主人公須崎少尉は、昭和20年鹿児島県の知覧特攻基地で、特攻機の整備に当たる。
彼の仕事は、特攻機がきちんと飛べるように整備することである。
「敵艦轟沈を決意して特攻隊員が飛びたったからには、かれらを米軍の機動部隊を見ることもなく死なせてしまったのでは隊員の魂が浮かばれない」。彼は、不眠不休で整備に当たる。

描写は、戦闘機の細々とした整備の様子を淡々と描く。特攻隊員の様子も語られる。

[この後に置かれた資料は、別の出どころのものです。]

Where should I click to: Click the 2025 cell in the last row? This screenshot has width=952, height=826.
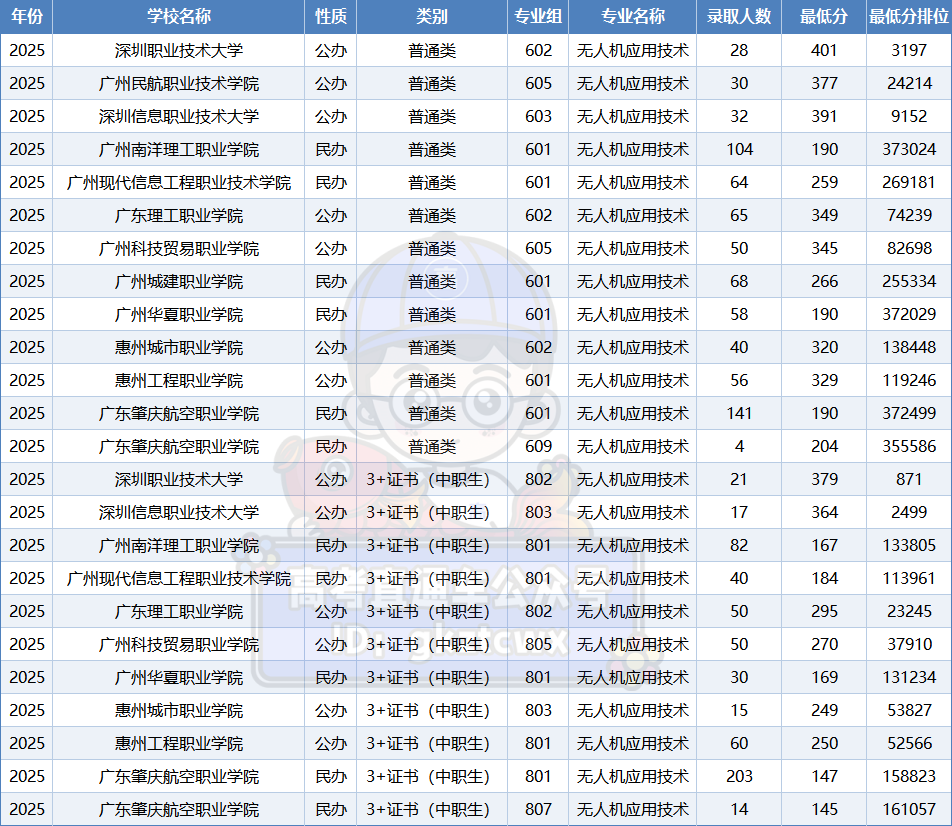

そのひとり、出撃後整備不良で戻ってきた特攻隊長高沢少尉は、部下を先に逝かせたことに負い目を感じている。機体整備が完成し明朝が出撃という時、彼は言う。
「須崎さんの御尽力で、ようやく私も、彼らの後を追うことが出来ます。本当にありがとうございました。・・・」

先に百田氏の「永遠の0」を読んで感動したが、「翼に息吹を」に描かれた様子が、特攻の本当の姿に近いんだろうと思う。

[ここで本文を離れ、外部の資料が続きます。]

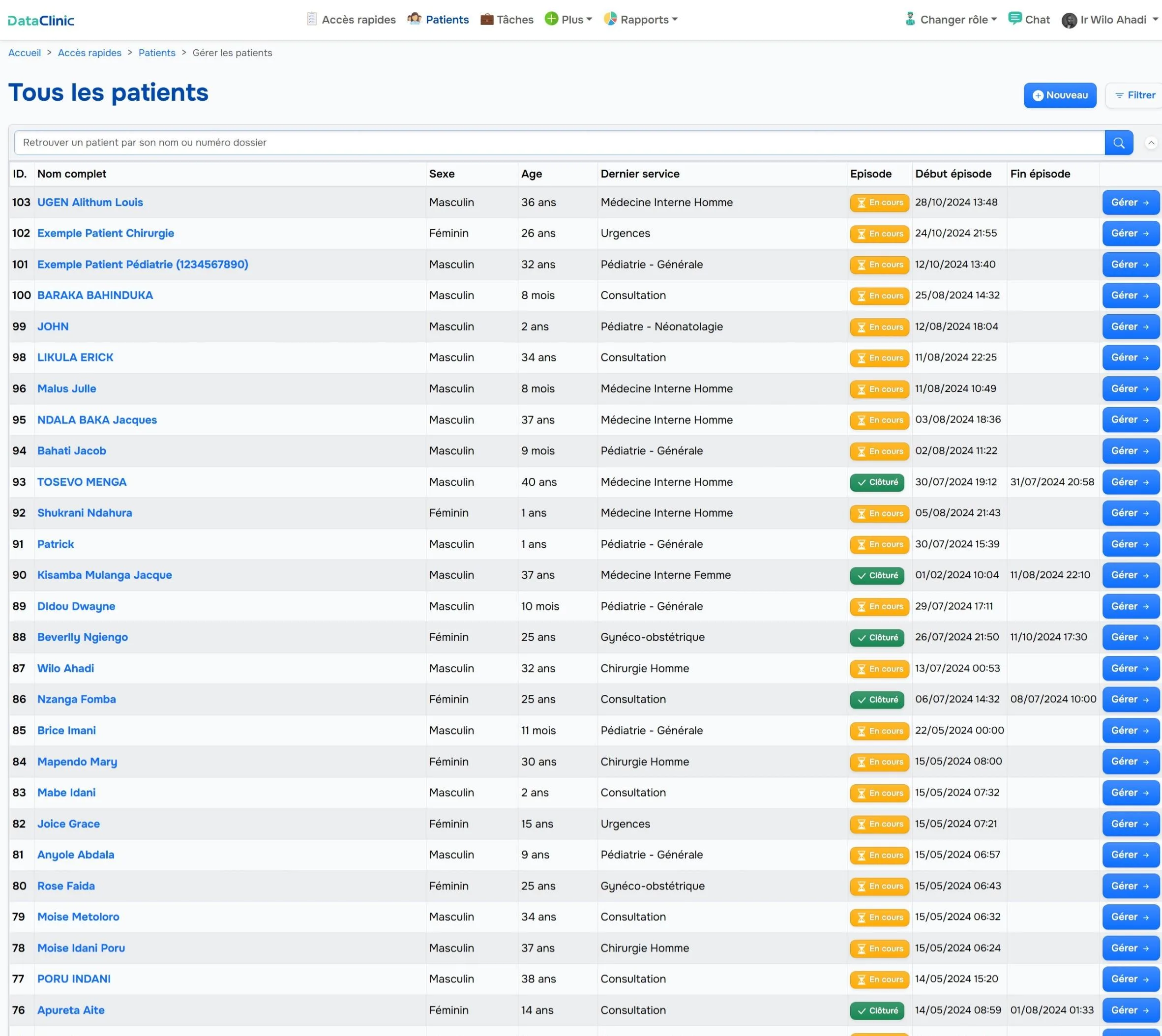Click the Accès rapides clipboard icon
The height and width of the screenshot is (1036, 1162).
[x=311, y=19]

物語は、何べん出撃しても、機体の不備を理由に戻ってくる有村少尉の出現で急展開する。
戻ってきた有村少尉機には、不備が見られない。知覧の町には有村の妻が来ている。基地内には命惜しくてウソをついて戻ってくるとうわさが流れる。
須崎少尉は、有村の様子を見て処罰覚悟で、基地司令に上申する。「今の精神状態では、敵艦への突入が出来ない、飛行機の無駄になる」と。基地司令の中佐は言う。「無駄でもよい。少尉には何が何でも出撃してもらう」
知覧の町で、須崎少尉は、彼の妻に会う。彼の妻は、自分の体を提供するから夫を助けてくれと須崎少尉に願う。

有村は、5回目の出撃で自分の故郷で自爆する。彼の死は、不慮死として扱われ汚名だけが残る。彼の妻は精神異常をきたす。

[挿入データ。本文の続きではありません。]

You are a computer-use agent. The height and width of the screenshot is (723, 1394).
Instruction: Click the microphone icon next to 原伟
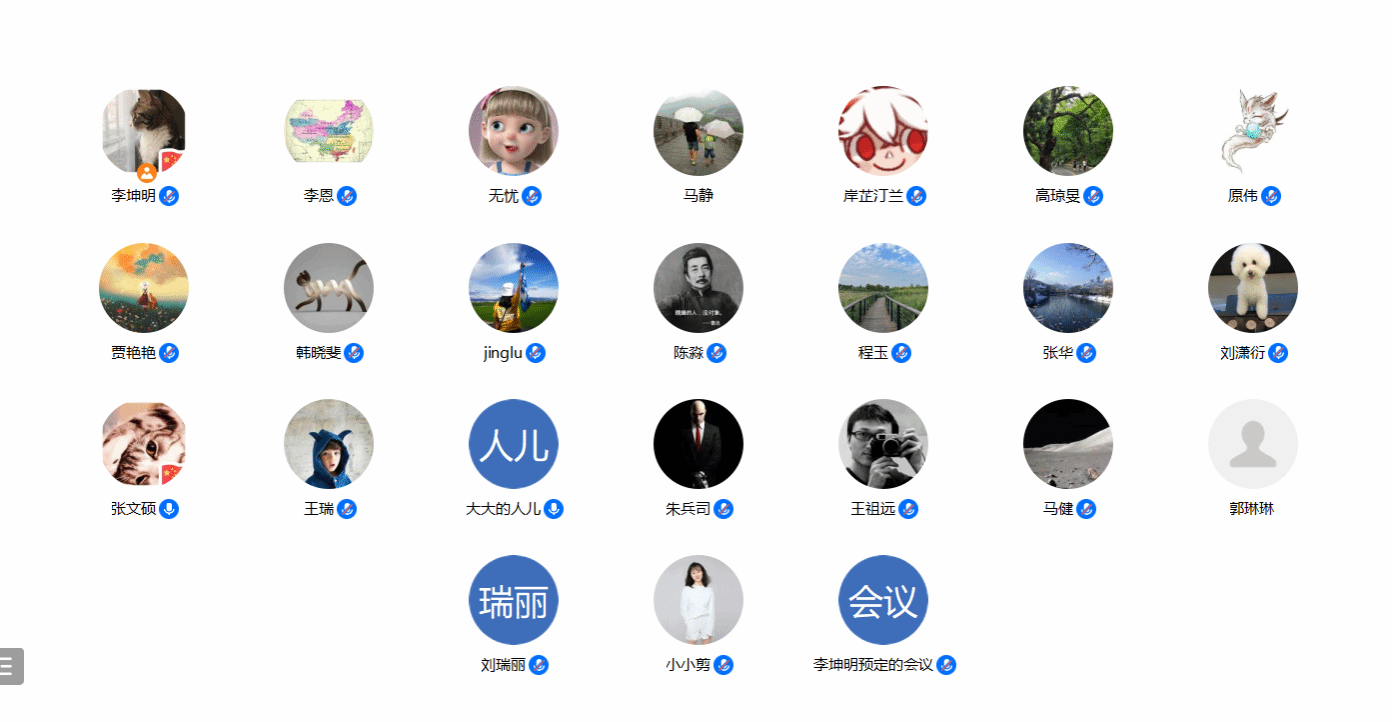1271,196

その後も、須崎少尉は、不眠不休で淡々と戦闘機を整備し、淡々と特攻員を見送る。ある時撃墜されたグラマンの機体の美しい潤滑油を見て、この戦争の必敗を確信する。もともとあった特攻への疑問がはっきりしてくる。無駄死になんじゃないかという疑問。

知覧に赤痢がはやり、須崎少尉も罹患する。復帰した須崎少尉は、荒廃した少年特攻兵を見、他の特攻兵器(震洋・蛸つぼ作戦など)の話を聞く。須崎は部下とともに特攻機再武装を施す企てをする。
少年特攻兵たちに「本来そうあるべきであった戦闘機乗りとして空を飛ばせてやりたい」と思うからだ。
再武装に反対する部下に対していったことばが、「特攻は、もううんざりなんだよ」

この企ては露見し、須崎は罰を受ける。罰は、知覧基地に配属された特攻機の損失の作成である。須崎は命令と別の一覧表を作る。
特攻隊員が生きたあかしを示す一覧表を。彼らの生きた息吹を記録に残す。

・・・・・あらすじ終わり・・・・

「永遠の0」とは別の感動を受けた。この書で熊谷は、整備員からみた特攻の姿を描く。

熊谷は、その本質を須崎の上司に語らせている。
「隼や九七戦など敵にとっては蚊トンボが飛んでいるようなものだ。時がたつにつれ、そのような役に立たん機体が山積になって来る一方で、即製の未熟な操縦者がどんどん飛行学校からあふれ出てくる。さてこれらのいずれも戦闘には使えそうもない機体と操縦者をどう運用するか?答えはおのずと出てくるだろう。少しでも見込みのありそうな運用方法は特攻しかないだろう」と。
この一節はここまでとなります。